What is needed:
Your task is to give the listing below back word for word, pictures excluded.

Task inputs:
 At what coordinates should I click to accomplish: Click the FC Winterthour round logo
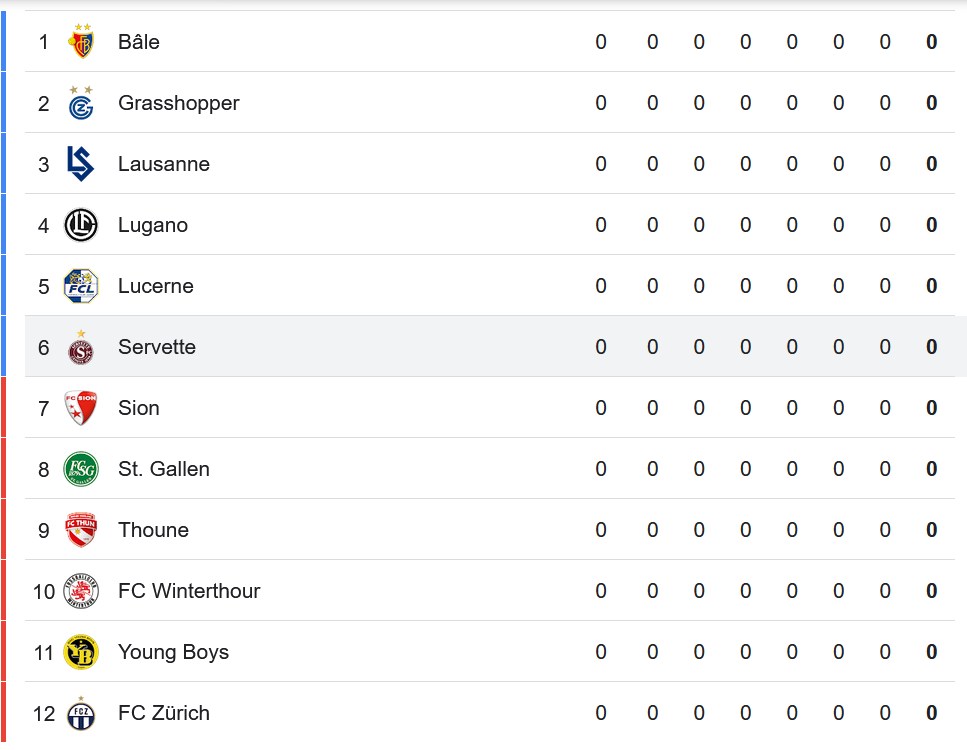81,591
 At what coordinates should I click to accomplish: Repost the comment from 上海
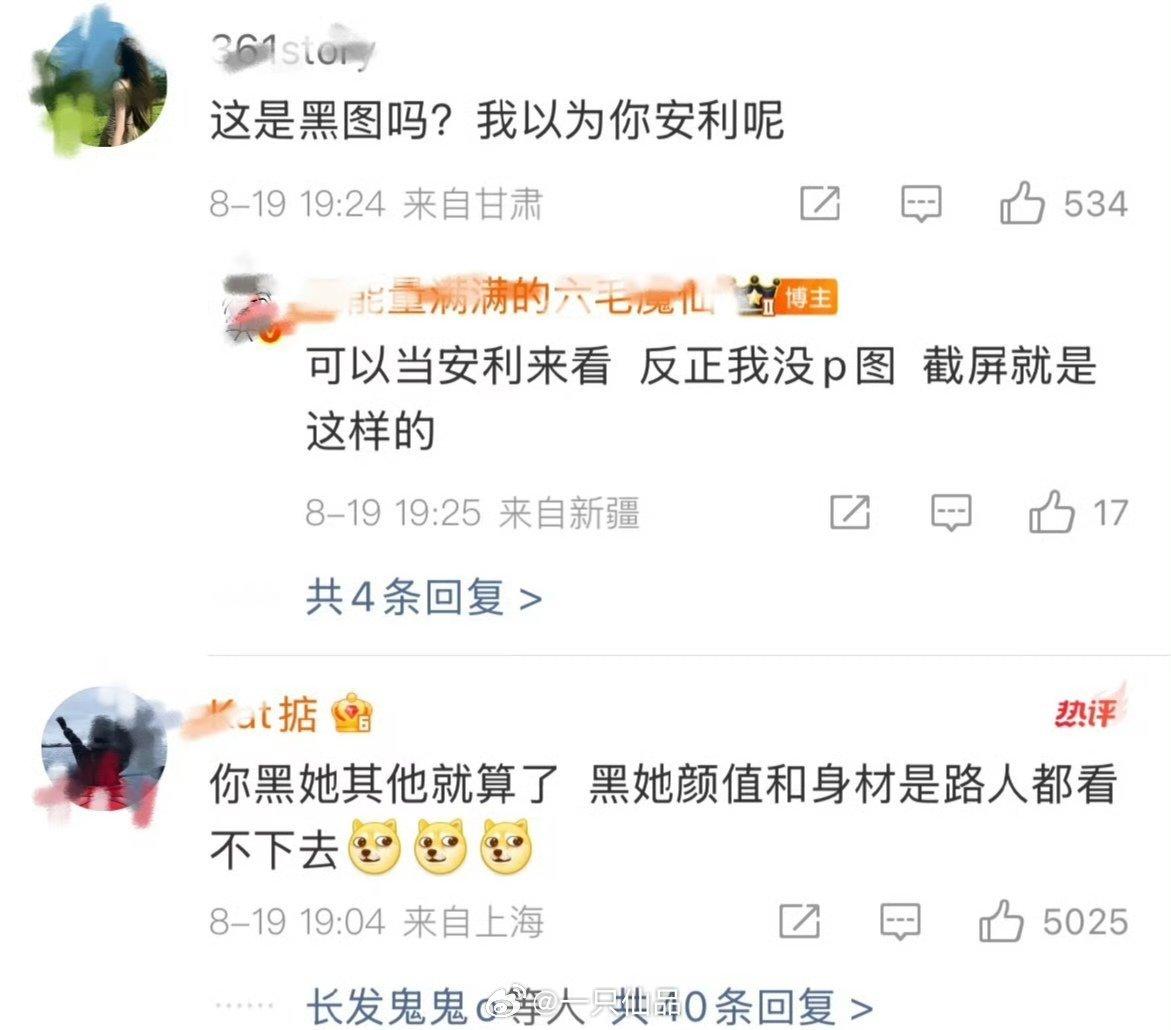click(799, 921)
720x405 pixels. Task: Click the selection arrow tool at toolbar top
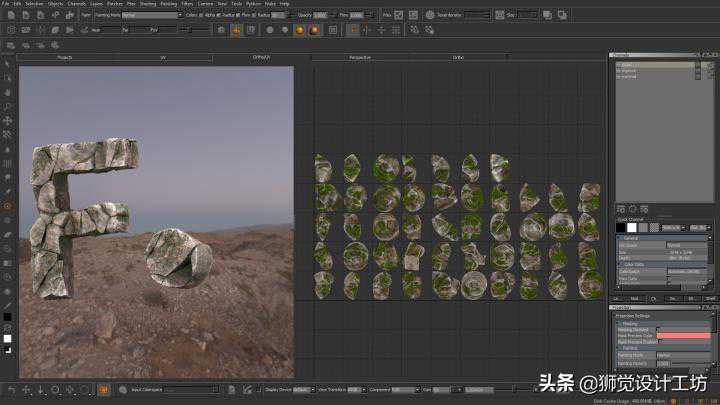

Task output:
 At what coordinates should I click to accomplish: Click the FC Winterthour round logo
81,591
 At what coordinates should I click to accomplish: Repost the comment from 上海
click(799, 921)
720x405 pixels. Task: Click the selection arrow tool at toolbar top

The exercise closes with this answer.